Please copy all of the records below word for word, keeping every line unchanged.

START Input

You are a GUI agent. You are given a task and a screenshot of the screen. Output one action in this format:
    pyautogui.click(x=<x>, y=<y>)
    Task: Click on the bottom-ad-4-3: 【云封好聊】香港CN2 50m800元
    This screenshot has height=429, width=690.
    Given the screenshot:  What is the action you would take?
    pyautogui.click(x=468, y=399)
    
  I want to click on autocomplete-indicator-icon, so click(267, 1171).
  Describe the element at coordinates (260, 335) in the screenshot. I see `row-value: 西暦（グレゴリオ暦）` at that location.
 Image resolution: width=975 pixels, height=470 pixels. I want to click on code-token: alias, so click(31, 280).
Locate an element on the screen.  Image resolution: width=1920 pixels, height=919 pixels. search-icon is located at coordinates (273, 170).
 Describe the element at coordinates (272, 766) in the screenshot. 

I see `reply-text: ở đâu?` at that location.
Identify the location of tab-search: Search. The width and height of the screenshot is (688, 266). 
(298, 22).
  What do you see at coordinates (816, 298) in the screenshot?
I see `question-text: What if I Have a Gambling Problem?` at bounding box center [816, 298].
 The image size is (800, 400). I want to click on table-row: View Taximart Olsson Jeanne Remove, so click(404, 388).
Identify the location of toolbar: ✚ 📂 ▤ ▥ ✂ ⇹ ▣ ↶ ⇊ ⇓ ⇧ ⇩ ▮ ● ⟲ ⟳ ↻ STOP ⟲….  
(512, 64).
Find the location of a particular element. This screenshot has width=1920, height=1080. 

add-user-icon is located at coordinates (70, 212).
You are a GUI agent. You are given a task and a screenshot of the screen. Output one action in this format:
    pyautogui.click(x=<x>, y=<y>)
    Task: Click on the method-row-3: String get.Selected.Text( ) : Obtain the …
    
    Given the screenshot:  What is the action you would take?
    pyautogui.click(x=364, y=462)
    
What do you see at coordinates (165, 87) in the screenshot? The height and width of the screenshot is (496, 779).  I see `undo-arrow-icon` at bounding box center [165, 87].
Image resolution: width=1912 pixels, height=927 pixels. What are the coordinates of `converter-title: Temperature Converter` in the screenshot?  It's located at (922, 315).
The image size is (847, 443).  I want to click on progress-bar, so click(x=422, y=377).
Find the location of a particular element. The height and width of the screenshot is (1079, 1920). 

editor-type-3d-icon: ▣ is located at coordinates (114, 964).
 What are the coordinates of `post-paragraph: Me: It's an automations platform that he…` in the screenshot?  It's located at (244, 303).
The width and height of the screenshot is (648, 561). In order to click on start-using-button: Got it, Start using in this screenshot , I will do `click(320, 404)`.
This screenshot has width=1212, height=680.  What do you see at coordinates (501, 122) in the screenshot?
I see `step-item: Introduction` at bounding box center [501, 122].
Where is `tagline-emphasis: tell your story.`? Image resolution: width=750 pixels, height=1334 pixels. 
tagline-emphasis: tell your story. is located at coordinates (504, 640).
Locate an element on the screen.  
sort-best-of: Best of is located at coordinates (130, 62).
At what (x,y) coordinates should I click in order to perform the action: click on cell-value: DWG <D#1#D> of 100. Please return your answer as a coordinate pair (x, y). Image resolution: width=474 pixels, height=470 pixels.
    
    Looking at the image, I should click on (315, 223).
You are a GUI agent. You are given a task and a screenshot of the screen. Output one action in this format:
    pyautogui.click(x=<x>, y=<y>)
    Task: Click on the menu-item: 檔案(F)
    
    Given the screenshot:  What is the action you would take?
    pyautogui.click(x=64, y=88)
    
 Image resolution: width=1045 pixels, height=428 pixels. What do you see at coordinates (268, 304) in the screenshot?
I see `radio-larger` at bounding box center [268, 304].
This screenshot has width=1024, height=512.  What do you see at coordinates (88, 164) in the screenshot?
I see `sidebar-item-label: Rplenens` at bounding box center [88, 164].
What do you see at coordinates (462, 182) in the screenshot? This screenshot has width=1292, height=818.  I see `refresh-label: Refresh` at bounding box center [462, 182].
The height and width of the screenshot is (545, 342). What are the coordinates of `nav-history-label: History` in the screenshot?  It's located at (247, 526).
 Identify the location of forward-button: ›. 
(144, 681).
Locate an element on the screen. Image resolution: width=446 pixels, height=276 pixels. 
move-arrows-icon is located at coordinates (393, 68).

END Input

◆ Reply to the exercise ◆
You are a GUI agent. You are given a task and a screenshot of the screen. Output one action in this format:
    pyautogui.click(x=<x>, y=<y>)
    Task: Click on the bottom-ad-4-3: 【云封好聊】香港CN2 50m800元
    This screenshot has height=429, width=690.
    Given the screenshot:  What is the action you would take?
    pyautogui.click(x=468, y=399)
    
  I want to click on autocomplete-indicator-icon, so click(267, 1171).
  Describe the element at coordinates (260, 335) in the screenshot. I see `row-value: 西暦（グレゴリオ暦）` at that location.
 Image resolution: width=975 pixels, height=470 pixels. I want to click on code-token: alias, so click(31, 280).
Locate an element on the screen.  Image resolution: width=1920 pixels, height=919 pixels. search-icon is located at coordinates (273, 170).
 Describe the element at coordinates (272, 766) in the screenshot. 

I see `reply-text: ở đâu?` at that location.
Identify the location of tab-search: Search. The width and height of the screenshot is (688, 266). 
(298, 22).
  What do you see at coordinates (816, 298) in the screenshot?
I see `question-text: What if I Have a Gambling Problem?` at bounding box center [816, 298].
 The image size is (800, 400). I want to click on table-row: View Taximart Olsson Jeanne Remove, so click(404, 388).
Identify the location of toolbar: ✚ 📂 ▤ ▥ ✂ ⇹ ▣ ↶ ⇊ ⇓ ⇧ ⇩ ▮ ● ⟲ ⟳ ↻ STOP ⟲….  
(512, 64).
Find the location of a particular element. This screenshot has width=1920, height=1080. 

add-user-icon is located at coordinates (70, 212).
You are a GUI agent. You are given a task and a screenshot of the screen. Output one action in this format:
    pyautogui.click(x=<x>, y=<y>)
    Task: Click on the method-row-3: String get.Selected.Text( ) : Obtain the …
    
    Given the screenshot:  What is the action you would take?
    pyautogui.click(x=364, y=462)
    
What do you see at coordinates (165, 87) in the screenshot? The height and width of the screenshot is (496, 779).  I see `undo-arrow-icon` at bounding box center [165, 87].
Image resolution: width=1912 pixels, height=927 pixels. What are the coordinates of `converter-title: Temperature Converter` in the screenshot?  It's located at (922, 315).
The image size is (847, 443).  I want to click on progress-bar, so click(x=422, y=377).
Find the location of a particular element. The height and width of the screenshot is (1079, 1920). 

editor-type-3d-icon: ▣ is located at coordinates (114, 964).
 What are the coordinates of `post-paragraph: Me: It's an automations platform that he…` in the screenshot?  It's located at (244, 303).
The width and height of the screenshot is (648, 561). In order to click on start-using-button: Got it, Start using in this screenshot , I will do `click(320, 404)`.
This screenshot has width=1212, height=680.  What do you see at coordinates (501, 122) in the screenshot?
I see `step-item: Introduction` at bounding box center [501, 122].
Where is `tagline-emphasis: tell your story.`? Image resolution: width=750 pixels, height=1334 pixels. 
tagline-emphasis: tell your story. is located at coordinates (504, 640).
Locate an element on the screen.  
sort-best-of: Best of is located at coordinates (130, 62).
At what (x,y) coordinates should I click in order to perform the action: click on cell-value: DWG <D#1#D> of 100. Please return your answer as a coordinate pair (x, y). Image resolution: width=474 pixels, height=470 pixels.
    
    Looking at the image, I should click on (315, 223).
You are a GUI agent. You are given a task and a screenshot of the screen. Output one action in this format:
    pyautogui.click(x=<x>, y=<y>)
    Task: Click on the menu-item: 檔案(F)
    
    Given the screenshot:  What is the action you would take?
    pyautogui.click(x=64, y=88)
    
 Image resolution: width=1045 pixels, height=428 pixels. What do you see at coordinates (268, 304) in the screenshot?
I see `radio-larger` at bounding box center [268, 304].
This screenshot has width=1024, height=512.  What do you see at coordinates (88, 164) in the screenshot?
I see `sidebar-item-label: Rplenens` at bounding box center [88, 164].
What do you see at coordinates (462, 182) in the screenshot? This screenshot has width=1292, height=818.  I see `refresh-label: Refresh` at bounding box center [462, 182].
The height and width of the screenshot is (545, 342). What are the coordinates of `nav-history-label: History` in the screenshot?  It's located at (247, 526).
 Identify the location of forward-button: ›. 
(144, 681).
Locate an element on the screen. Image resolution: width=446 pixels, height=276 pixels. 
move-arrows-icon is located at coordinates (393, 68).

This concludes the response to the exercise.